8. Repeat the Pain

1K 121 11
                                    

Warning!
Adegan kekerasan tidak untuk ditiru!


Happy reading 🐻


Kondisi tubuhnya sangat lemah. Rasa-rasanya begitu berat hanya untuk sekedar membuka mata. Goresan luka ada dimana-mana. Seluruh tubuhnya kini terasa berat, bahkan mengangkat dagu untuk menatap wajah cantik Bella saja tak sanggup.

Bella marah besar. Menghadiahkan banyak tamparan di wajah Gilang. Tak perduli dengan kenyataan bahwa Gilang juga terluka, sama seperti Gita. Tak sempat diobati, tak sempat diberi perawatan pada luka-luka di tubuhnya. Tubuh Gilang ditarik paksa dan ditampar berulang kali dalam selang beberapa menit setelah anak itu tersadar dari pingsannya.

Setetes air dari pelupuk mata Gilang meluruh begitu saja. Menikmati setiap caci dan maki yang dilontarkan sang bunda sambil menunduk dalam. Tangisan pilu dari Gita yang duduk di atas bed perawatan sukses meruntuhkan pertahanan Gilang saat itu. Ia menyesal telah membuat kakaknya terluka.

"Kenapa kamu gak bisa biarin anak-anak saya tenang sebentar saja, kenapa?!"

Satu tamparan lagi-lagi Gilang dapatkan. "Apakah hidupmu itu cuma bisa bikin orang lain susah? Setiap hari selalu bikin masalah! Kamu ini sebenarnya apa? Pembawa sial?"

Gilang menggeleng kuat-kuat, "maafin Gilang, bund. Gilang gak tau kejadiannya bakal kayak gini." Anak itu terisak. Ia mengusap pipinya yang gini telah memerah. Panas menjalari setiap inci wajahnya kini.


"Bohong!"

Bella mendekatkan jari telunjuk ke dahi Gilang dan mendorongnya. Sulutan amarah lagi-lagi menyala. Tak henti-hentinya melontarkan kalimat buruk hanya untuk menyakiti putranya. Menghancurkan setiap kepingan hati yang Gilang susun dengan apik. Dan kini, kepingan itu tak ada lagi. Meluruh dihancurkan bom kebencian. Diluluh lantakan oleh kemurkaan.

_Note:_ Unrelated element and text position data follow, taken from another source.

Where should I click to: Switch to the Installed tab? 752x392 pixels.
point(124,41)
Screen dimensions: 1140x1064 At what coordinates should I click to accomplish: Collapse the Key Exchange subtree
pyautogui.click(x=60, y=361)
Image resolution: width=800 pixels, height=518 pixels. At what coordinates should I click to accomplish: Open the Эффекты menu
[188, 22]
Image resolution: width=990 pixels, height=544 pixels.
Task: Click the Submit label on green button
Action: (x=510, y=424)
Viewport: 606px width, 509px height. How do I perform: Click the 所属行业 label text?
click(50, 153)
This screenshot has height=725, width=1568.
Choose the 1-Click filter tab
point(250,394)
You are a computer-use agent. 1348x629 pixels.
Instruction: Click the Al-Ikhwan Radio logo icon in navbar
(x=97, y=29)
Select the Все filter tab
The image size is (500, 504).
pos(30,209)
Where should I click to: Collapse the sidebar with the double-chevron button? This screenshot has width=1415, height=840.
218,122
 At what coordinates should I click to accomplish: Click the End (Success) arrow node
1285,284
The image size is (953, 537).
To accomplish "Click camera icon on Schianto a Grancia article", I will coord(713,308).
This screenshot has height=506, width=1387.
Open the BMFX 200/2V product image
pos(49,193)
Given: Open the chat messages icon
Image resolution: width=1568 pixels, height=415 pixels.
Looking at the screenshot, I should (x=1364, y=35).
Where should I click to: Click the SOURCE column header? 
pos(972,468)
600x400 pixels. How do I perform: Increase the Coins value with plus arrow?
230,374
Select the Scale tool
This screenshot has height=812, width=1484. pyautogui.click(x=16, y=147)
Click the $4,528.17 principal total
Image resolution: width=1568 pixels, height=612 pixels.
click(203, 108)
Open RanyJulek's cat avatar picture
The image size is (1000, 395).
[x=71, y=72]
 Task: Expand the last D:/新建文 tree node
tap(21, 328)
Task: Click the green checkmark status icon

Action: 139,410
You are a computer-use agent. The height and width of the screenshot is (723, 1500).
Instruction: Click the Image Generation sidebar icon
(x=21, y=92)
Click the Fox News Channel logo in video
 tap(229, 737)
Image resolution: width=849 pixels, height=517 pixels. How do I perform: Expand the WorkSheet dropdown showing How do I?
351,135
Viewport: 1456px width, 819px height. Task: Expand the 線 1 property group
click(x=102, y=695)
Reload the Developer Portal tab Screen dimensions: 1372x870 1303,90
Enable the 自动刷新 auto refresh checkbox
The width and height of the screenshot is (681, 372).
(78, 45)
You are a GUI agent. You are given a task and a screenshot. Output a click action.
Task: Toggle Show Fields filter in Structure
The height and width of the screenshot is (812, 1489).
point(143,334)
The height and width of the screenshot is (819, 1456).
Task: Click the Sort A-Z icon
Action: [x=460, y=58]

"Sejak awal, kehadiranmu cuma membawa petaka. Bahkan demi hadirmu, sahabat saya rela menyerahkan hidupnya pada Tuhan. Bahkan demi kamu, suami saya rela mempertaruhkan nyawanya." Sekali lagi, jari telunjuk Bella mendorong kening Gilang. "Tidak puas merenggut hidup Raina dan ayah dari anak saya, sekarang kamu mau merenggut anak-anak saya juga?"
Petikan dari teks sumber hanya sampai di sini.